Text to read:
• • •
We already have decidedly more achievable examples here. For passenger service, the medium-range jet and turboprop, and the invention of practicable automobiles, have already demonstrated 'railroad obsolescence' pretty dramatically -- as well as establish where railroads are functionally indispensable. Freight service has similar examples, albeit often 'non-common-carrier' (like pipelines and long conveyor systems for specific commodities, or better/cheaper water transport, or airplanes for courier and express service)
The current 'game changer' is surely the advance of autonomous vehicle technology, although my opinion is that this is largely NOT dangerous to long-haul freight railroading ... or LD passenger service formatted as an 'experience' and not just point-to-point transportation services.
Teleportation is much more a risk and much more an expense than any simple transportation mode -- including rockets or fancy interstellar propulsion systems (like the one in The Mote in God's Eye). I can see little point in an instantaneous transportation system when a halfway-decent skip-glide hypersonic transport can achieve the same effect within 54 minutes anywhere (further than about 1000 miles apart) on the Earth's surface, especially when the former is many orders of magnitude more expensive and decidedly uncertain in so many ways.
This was a Really Big Subject back in the mid-1960s, and I refer you to the 'work product' of the Johnson high-speed rail initiative if you want some examples. The TL:DR answer is 'no'. The slightly more extended version is that GEVs involve just as much if not more guideway expense and maintenance criticality as comparable steel-wheel-on-steel-rail systems, for much more fuel expense and noise.
• • •
Dataset extract:
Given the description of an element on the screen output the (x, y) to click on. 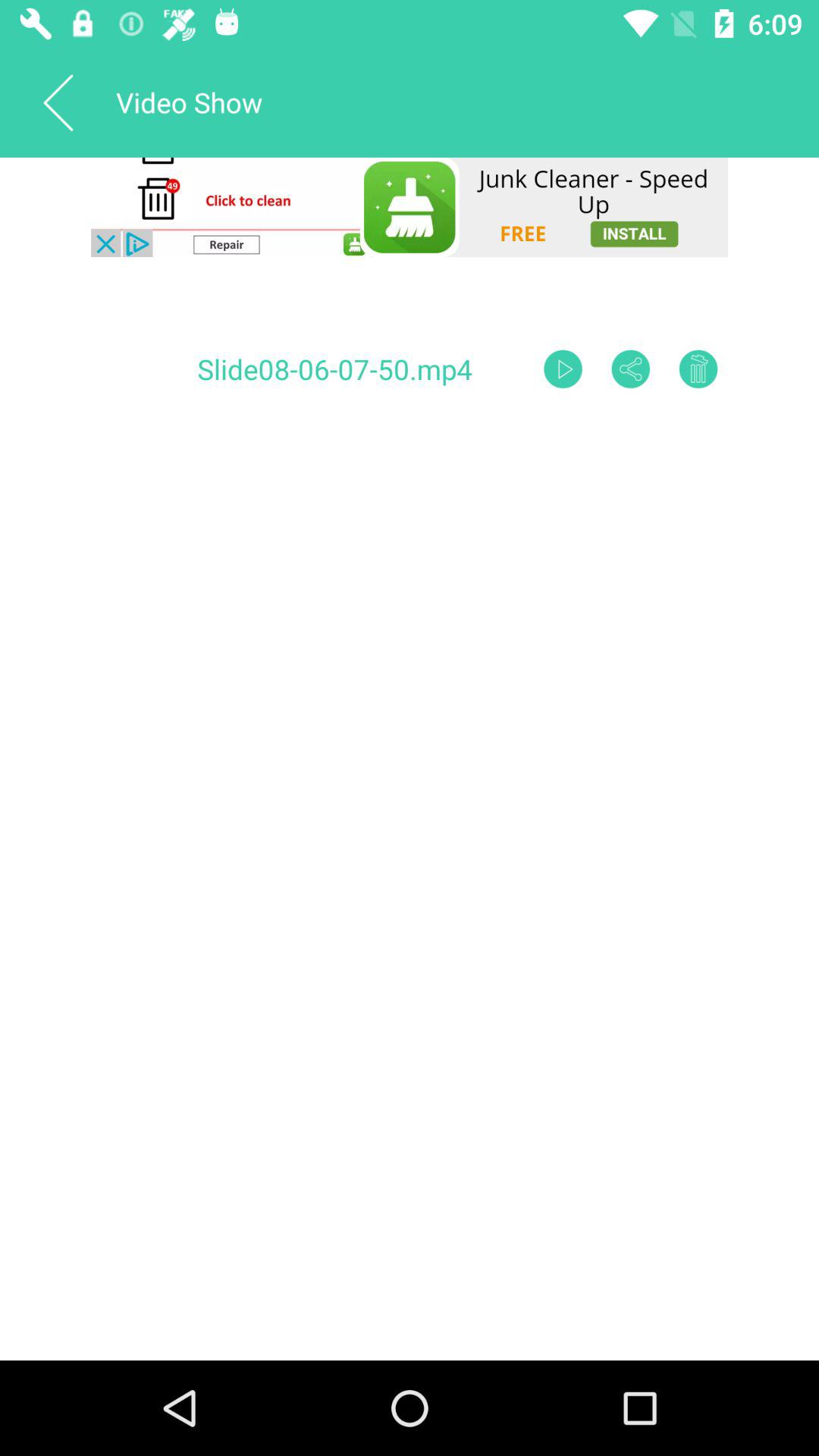
go to back arrow option (57, 102)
• • •
Problem statement: Reproduce the post on railroad obsolescence word for word, everything from "We already have" down to "and express service)".

Response to this exercise:
We already have decidedly more achievable examples here. For passenger service, the medium-range jet and turboprop, and the invention of practicable automobiles, have already demonstrated 'railroad obsolescence' pretty dramatically -- as well as establish where railroads are functionally indispensable. Freight service has similar examples, albeit often 'non-common-carrier' (like pipelines and long conveyor systems for specific commodities, or better/cheaper water transport, or airplanes for courier and express service)